En dat blijkt een opgave te zijn. Om op de snelweg richting België te geraken, slingeren we eerst door Dieppe zelf om daarna via tal van D-wegen door weilanden te rijden. Even lijkt het erop alsof we weer in Ierland zijn, maar het feit dat we rechts rijden en zo nu en dan door een dorpje slingeren met een Franse naam, herinnert ons eraan dat we iets meer van het land zien, dan verwacht.
Al rijdend door Ancourt, Bellengreville, Envermeu, Douvrend en Londinières komen we aan in Smermesnil. Daar staat een gigantisch gebouw te koop dat even de aandacht trekt. Maar een huis kopen in Frankrijk, krijg ik er niet doorheen, dus rijden we door. Nog altijd slingeren we over D-wegen en rijden we vooral langs dorpen. In de verte zien we Callengeville, Fesques en Ménonval. Voordat we Neufchâtel-en-Bray bereiken, leidt Google Maps ons plots naar de A29 en mogen we het bedrijf Sanef, dat een flink deel van de tolwegen in beheer heeft, wat geld overmaken.
Een noodzakelijke toiletstop voor de kinderen vindt plaats op een desolate maar brandschone plek.
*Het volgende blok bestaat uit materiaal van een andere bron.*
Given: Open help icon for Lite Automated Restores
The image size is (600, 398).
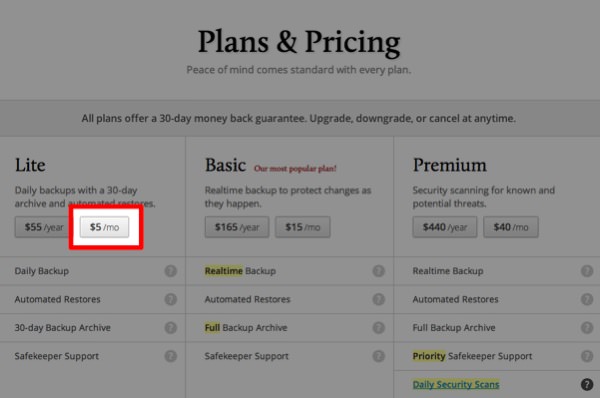Looking at the screenshot, I should pyautogui.click(x=171, y=299).
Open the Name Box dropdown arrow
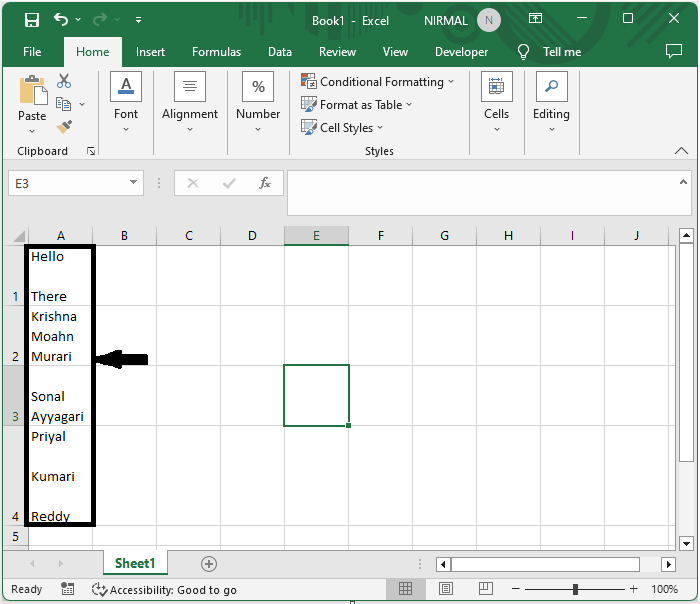This screenshot has height=604, width=700. [135, 183]
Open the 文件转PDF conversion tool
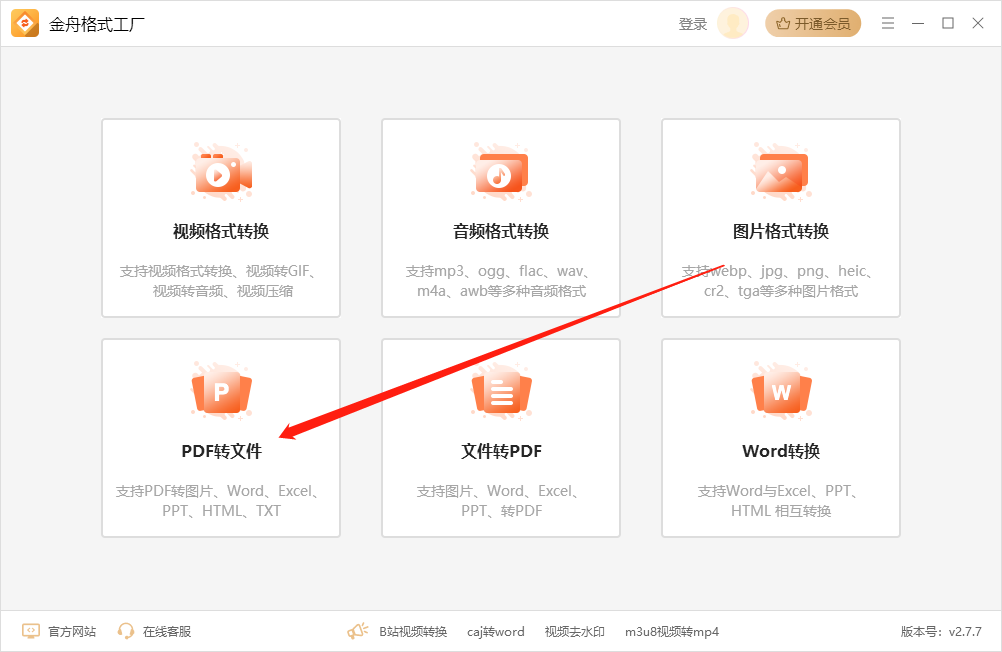 coord(500,438)
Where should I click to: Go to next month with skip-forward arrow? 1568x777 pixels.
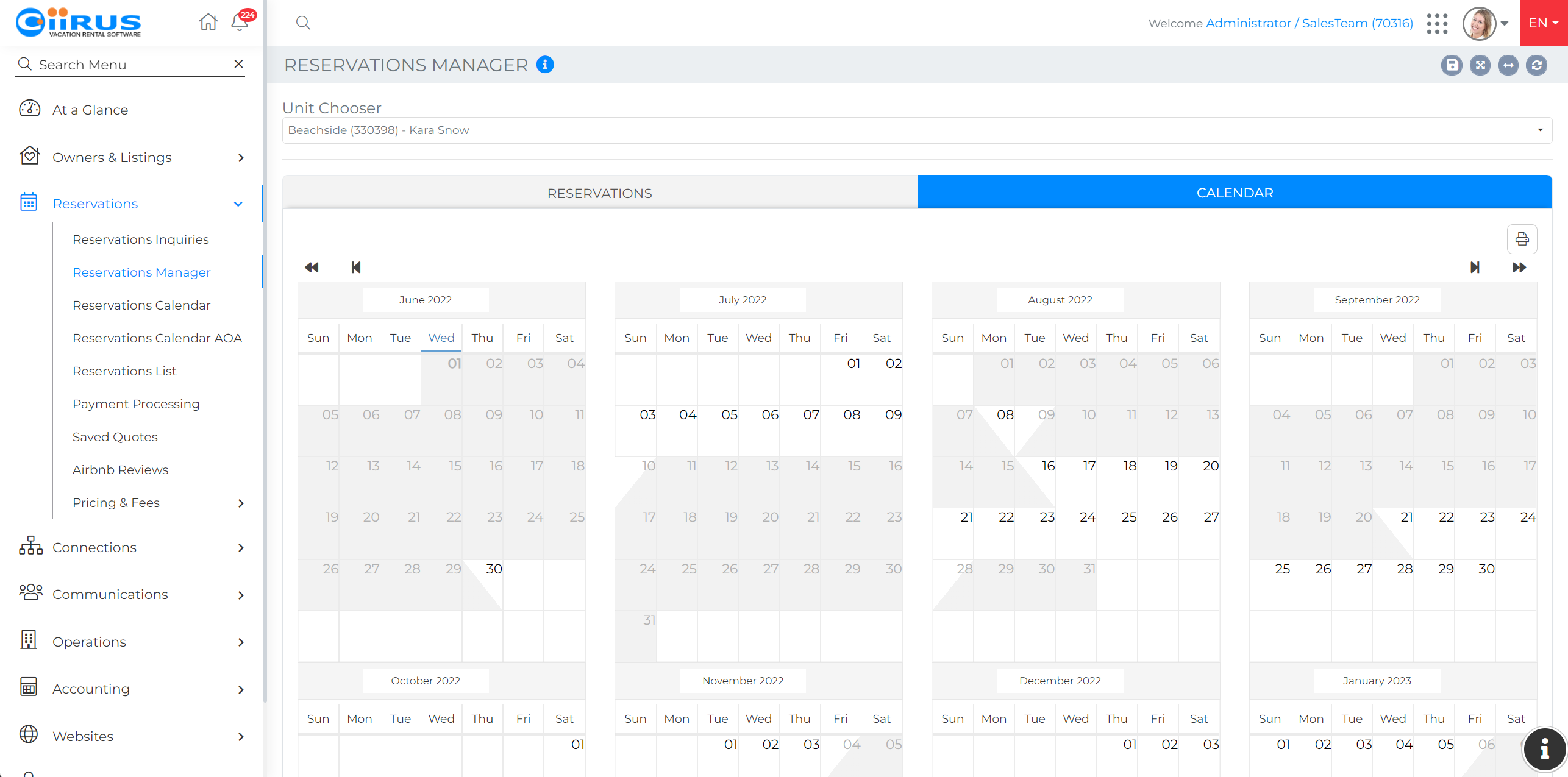click(1475, 268)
Recycleren is zelfs doorgedrongen tot de rustplaatsen langs de autostrades, inclusief “pensez au tri”-bord. Enkel een toiletgebouw en wat zitplaatsen omgeven door tal van lege parkeerplekken, doen denken aan de coronapandemie. Juist hier komen we weer Nederlanders tegen.
Op onze Sanef-sponsortocht komen we vervolgens uit in Croixrault. Ook deze plaats staat in mijn geheugen gegrift. Enkele jaren eerder ging ik hier gigantisch door mijn rug en kon ik bij thuiskomst niet meer fatsoenlijk uit de auto klauteren. Omdat we inmiddels op de hoogte zijn van de Nederlandse brandstofprijzen, gooien we hier de tank nogmaals vol. Tegelijkertijd wandel ik naar binnen voor mijn sanitaire stop.
Het blijkt een rage te zijn om toiletbrillen te verwijderen. Het gebruik van het toilet voelt zodoende net iets smeriger dan het al is. Ik ben blij dat het licht in mijn hokje het niet doet, anders was ik waarschijnlijk gillend weggerend naar de winkel die naast de toiletvoorziening te vinden is. In die winkel wemelt het er van de Nederlanders. Naast het feit dat ze Nederlands spreken, herken je ze ook aan de klaagzang over de minst belangrijke dingen.
Een gezin uit het zuiden van het land heeft onderling een discussie over het aanbod van dit winkeltje. Zo spreken ze er schande van dat er geeneens voorgesneden kaas te koop is. Ik durf bijna niet te vragen of het de (klein)kinderen zijn van de beroemde deelnemer van het televisieprogramma “Lang Leve de Liefde”. De gemoederen lopen inmiddels hoog op, want de kaas kan echt niet gemist worden.
Ik doe alsof ik het niet versta en reken mijn twee flesjes cola af. Daarop lees ik dat Frankrijk de Olympische Spelen van 2024 mag organiseren. Leuk. Een flink aantal euro’s armer, stap ik terug in de auto en rijden we richting België.